What should we not expect?

  1. We should not expect to find the name Babel written over the city gates. The name Babel (confusion) was given after the division of languages and dispersal of people.
  2. We should not expect that people lived only in Babel. That would have meant that for over a century everyone disobeyed God’s command to fill the earth. Scripture does not say that everyone lived in Babel.
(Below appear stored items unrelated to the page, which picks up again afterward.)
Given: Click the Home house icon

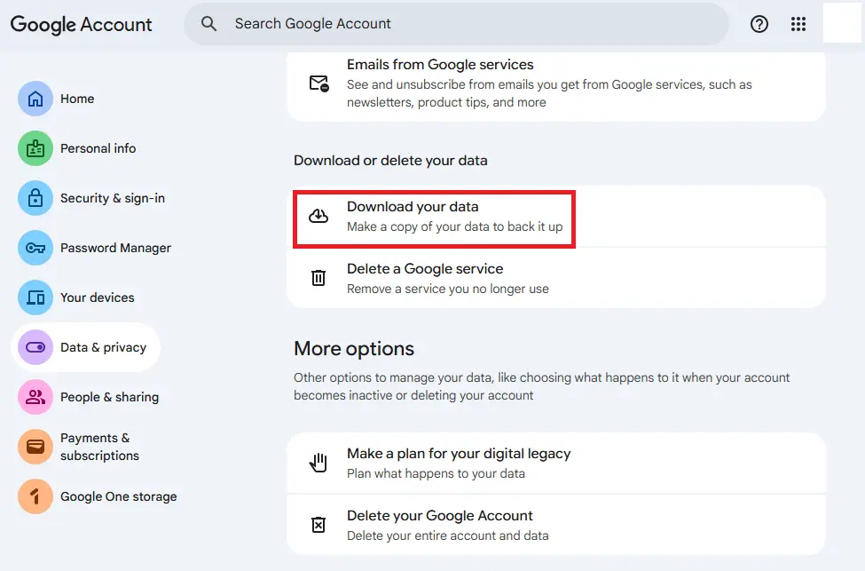Looking at the screenshot, I should tap(35, 99).
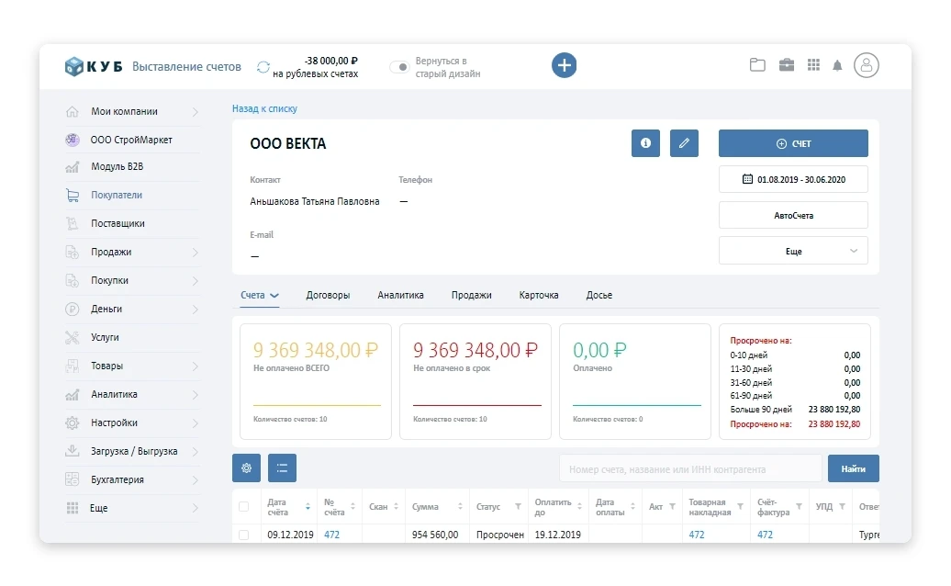Screen dimensions: 951x586
Task: Open the apps grid icon
Action: (813, 65)
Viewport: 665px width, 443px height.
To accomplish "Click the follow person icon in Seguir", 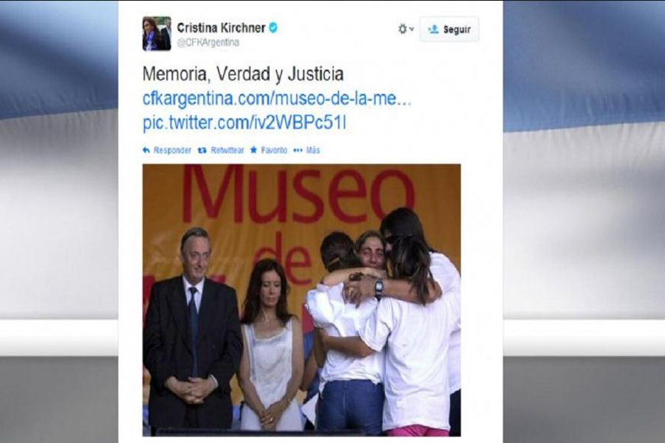I will pos(433,30).
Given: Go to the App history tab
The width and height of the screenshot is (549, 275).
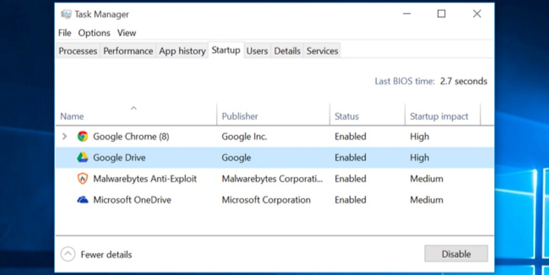Looking at the screenshot, I should pos(182,51).
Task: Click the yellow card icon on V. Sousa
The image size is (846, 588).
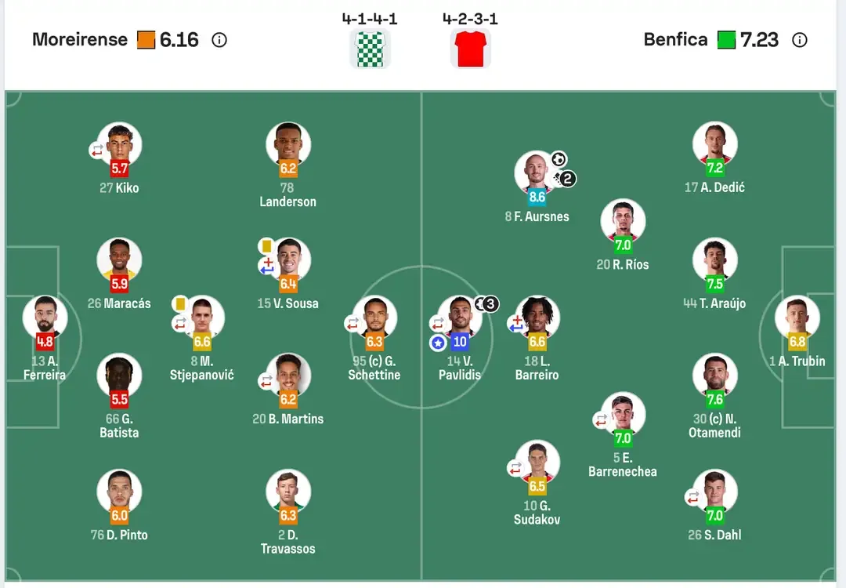Action: [x=266, y=246]
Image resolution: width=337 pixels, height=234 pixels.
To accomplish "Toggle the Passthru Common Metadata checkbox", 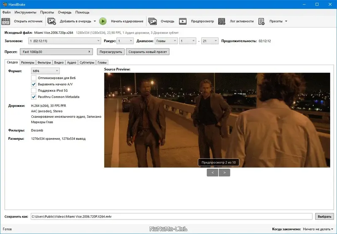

Babylon is probably not Babel

  1. The earliest record of Babylon is during the Akkadian Empire, around the time of Abraham. The earliest archeological remains come centuries after Abraham. Babylon was only a small town, even in its early years, and not a city.
  2. No pottery style or any other cultural invention came from early Babylon.
  3. The is no evidence that early Babylon influenced any other settlement.

Eridu is probably Babel

  1. Eridu, in Iraq, provides abundance archeological evidence that it was the earliest city that can be found anywhere in the world.
  2. Eridu is recognized in the Sumerian King List as the first city after the Flood and the first kingdom.
  3. The earliest god, Enki, and the beginnings of polytheism are linked to Eridu.
  4. There was a temple at Eridu, rebuilt and enlarged multiple times.
  5. People migrated into Eridu from smaller settlements.
  6. Irrigated farmland made Eridu a prosperous city.
  7. Eridu developed its own Ubaid culture that is recognized by Ubaid pottery.
  8. The historic king Gilgamesh is recognized by many as Nimrod. He was later king at Uruk, 40 miles away, but may have begun at Eridu.
  9. The Ubaid culture influenced all of southern Mesopotamia and beyond.
  10. Construction suddenly stopped and the city was abandoned.
  11. People migrated out of Babel in all directions.
  12. A dozen cities in Mesopotamia imitated Eridu by using irrigation to become prosperous, building temples, and establishing royal dynasties.

 

Ubaid bowl

The image above is of a bowl found in grave 136 of the Ubaid Cemetery at Eridu. The image is in the public domain from the Metropolitan Museum of Art in New York City. It demonstrates the typical dark lines (faded here) on a light background of the Ubaid pottery style. Compare it to pottery from the previous posts and you can see that the quality is diminishing with time rather than evolving. Why would industrialized pottery replace skilled craftsmanship unless basic values changed within the society?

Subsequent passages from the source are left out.